*Problem statement:* Within the listing below, filter for "Open" and copy every matching line.

Exercise materials: Begin

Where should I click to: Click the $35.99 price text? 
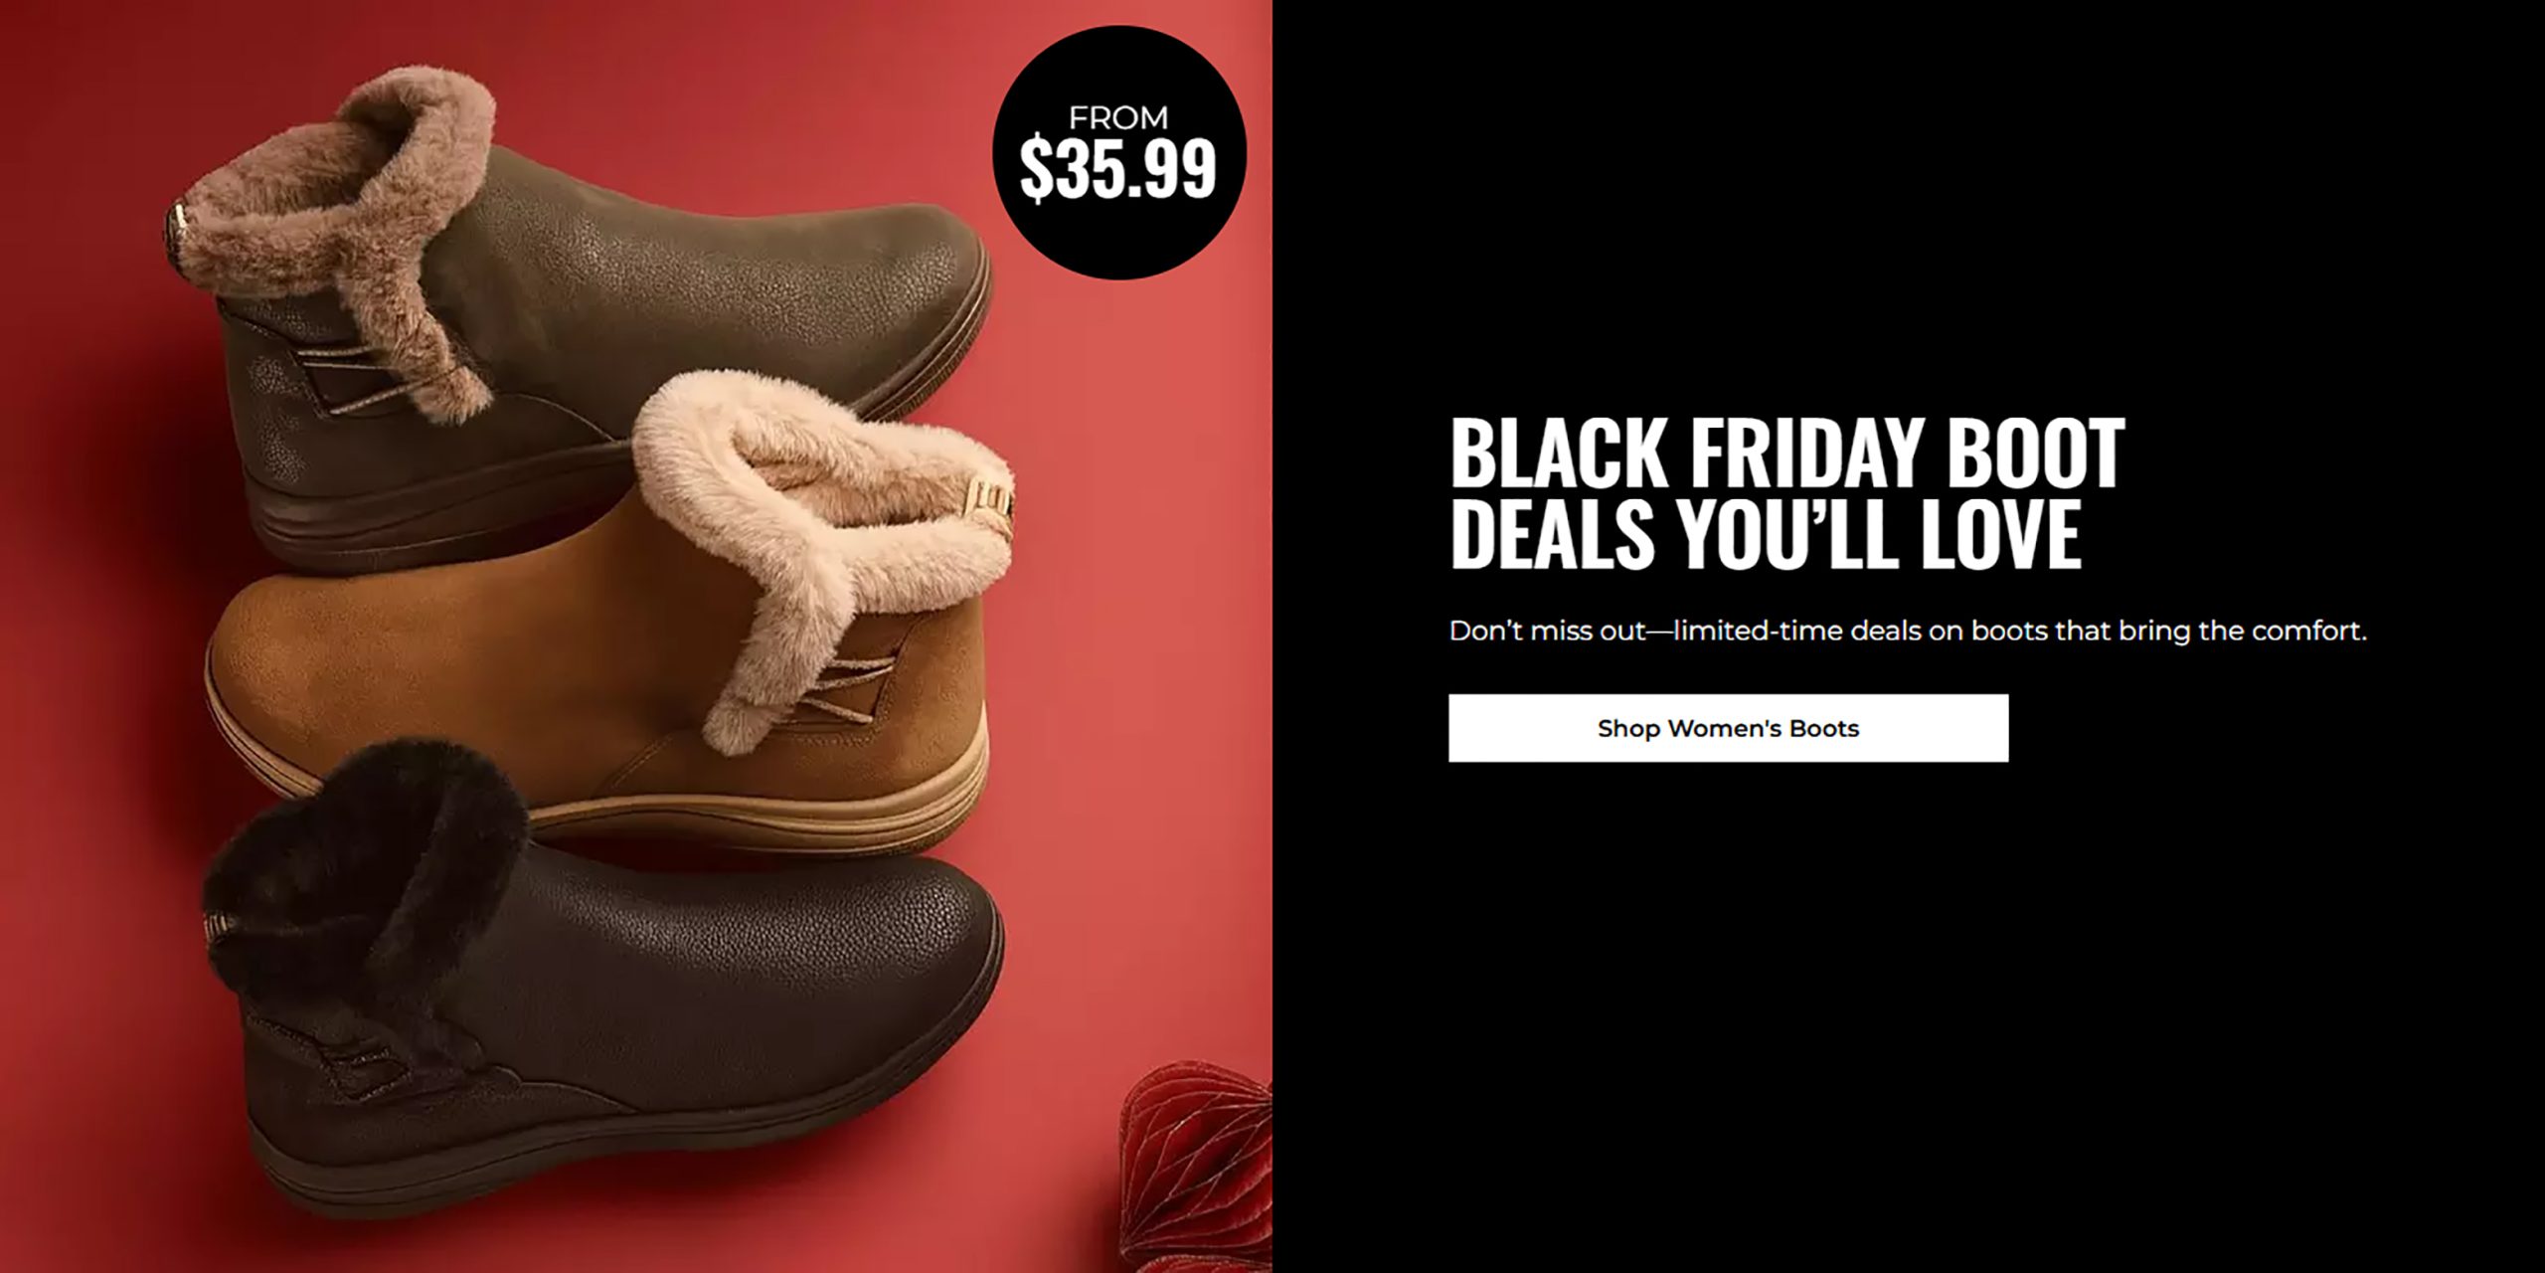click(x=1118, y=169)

Exercise materials: End
Exercise materials: Begin

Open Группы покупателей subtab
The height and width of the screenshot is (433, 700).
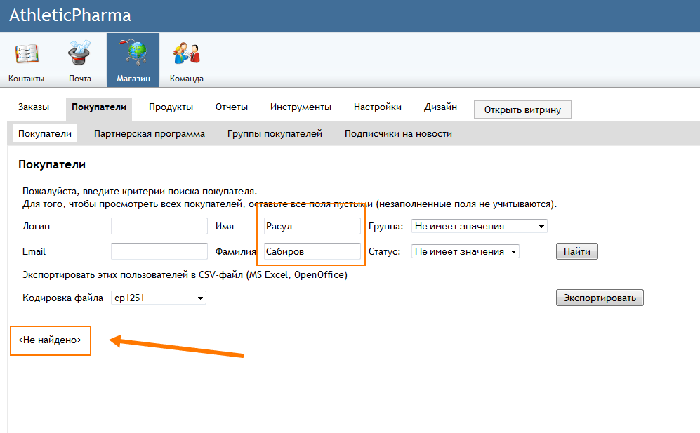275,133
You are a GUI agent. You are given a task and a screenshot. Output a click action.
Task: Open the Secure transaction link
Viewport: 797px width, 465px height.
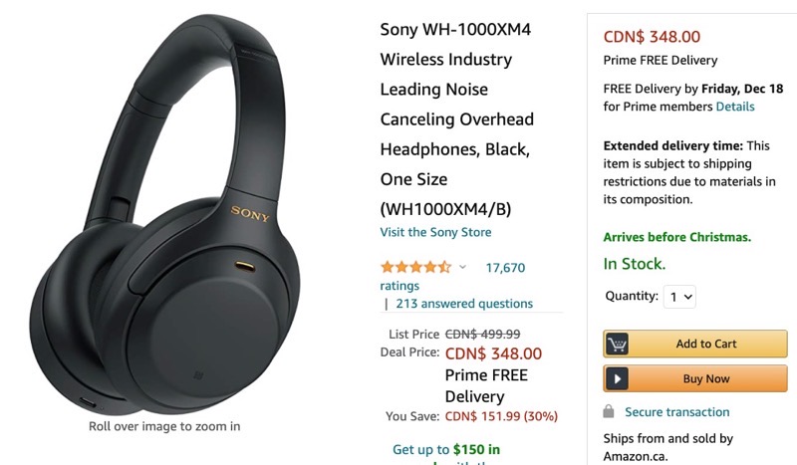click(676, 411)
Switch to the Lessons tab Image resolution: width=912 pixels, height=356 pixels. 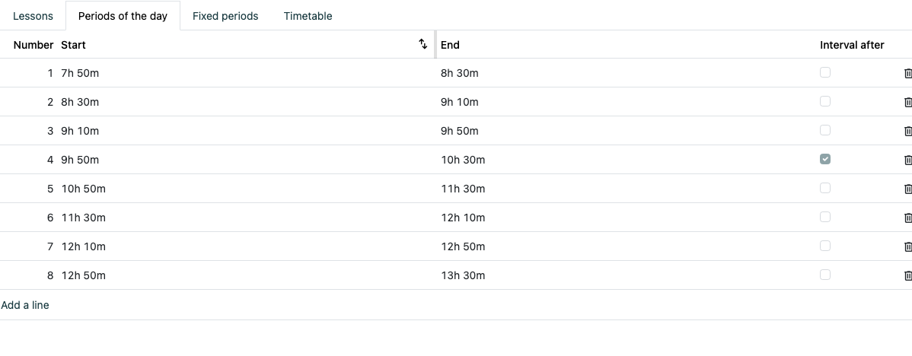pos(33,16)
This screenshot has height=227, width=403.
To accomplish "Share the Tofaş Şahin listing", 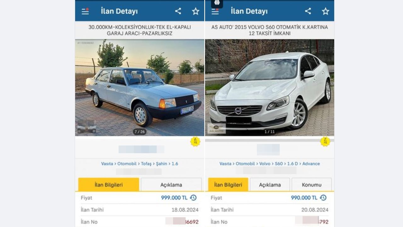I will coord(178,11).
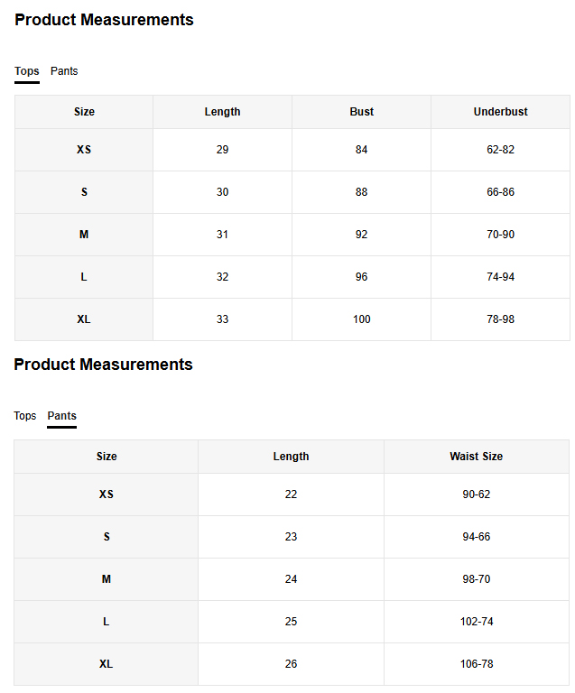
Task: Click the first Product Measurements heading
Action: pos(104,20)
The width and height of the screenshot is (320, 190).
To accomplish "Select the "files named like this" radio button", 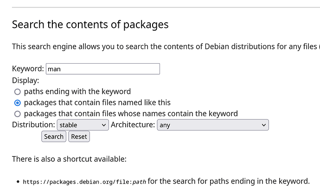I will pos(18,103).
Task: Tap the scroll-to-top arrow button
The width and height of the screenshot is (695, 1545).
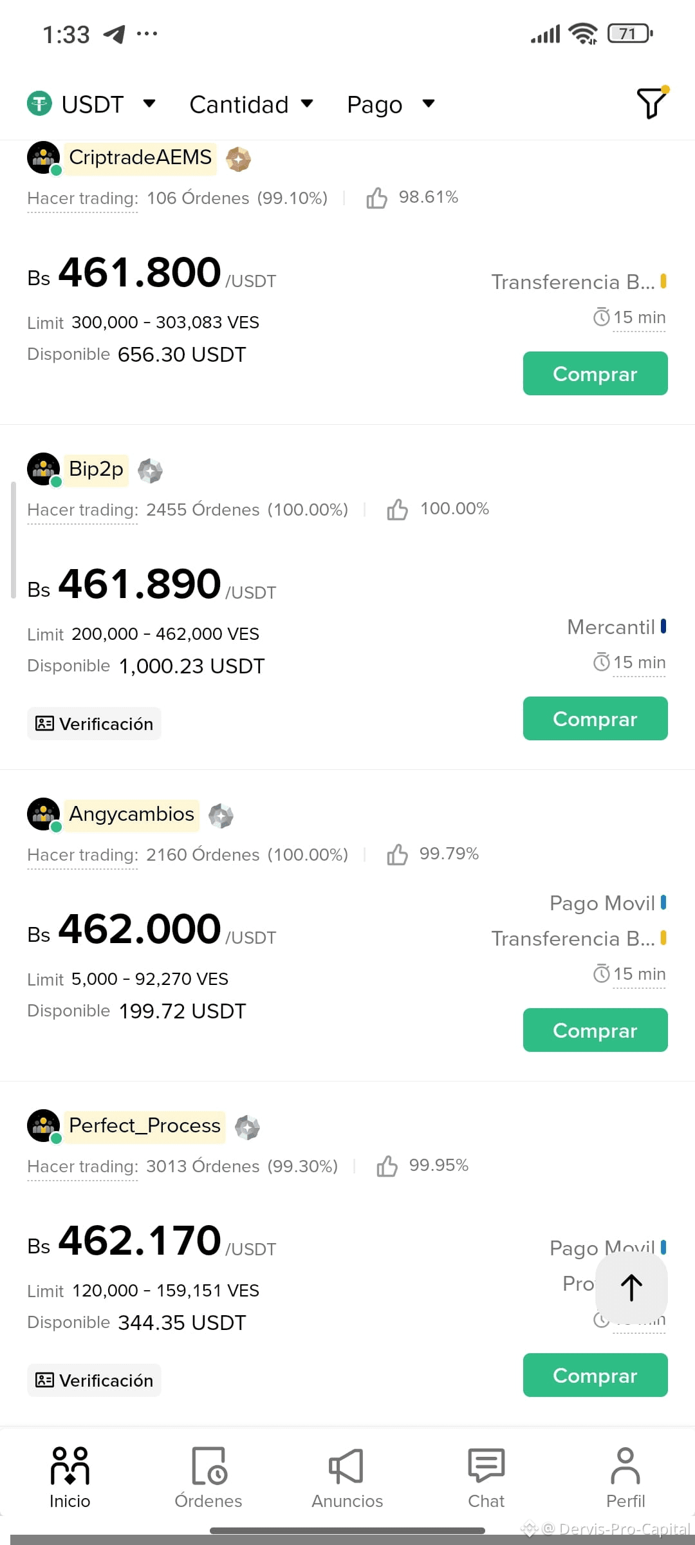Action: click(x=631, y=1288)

Exercise materials: End

*Your solution:*
Open Группы покупателей subtab
Task: Open the Secure transaction link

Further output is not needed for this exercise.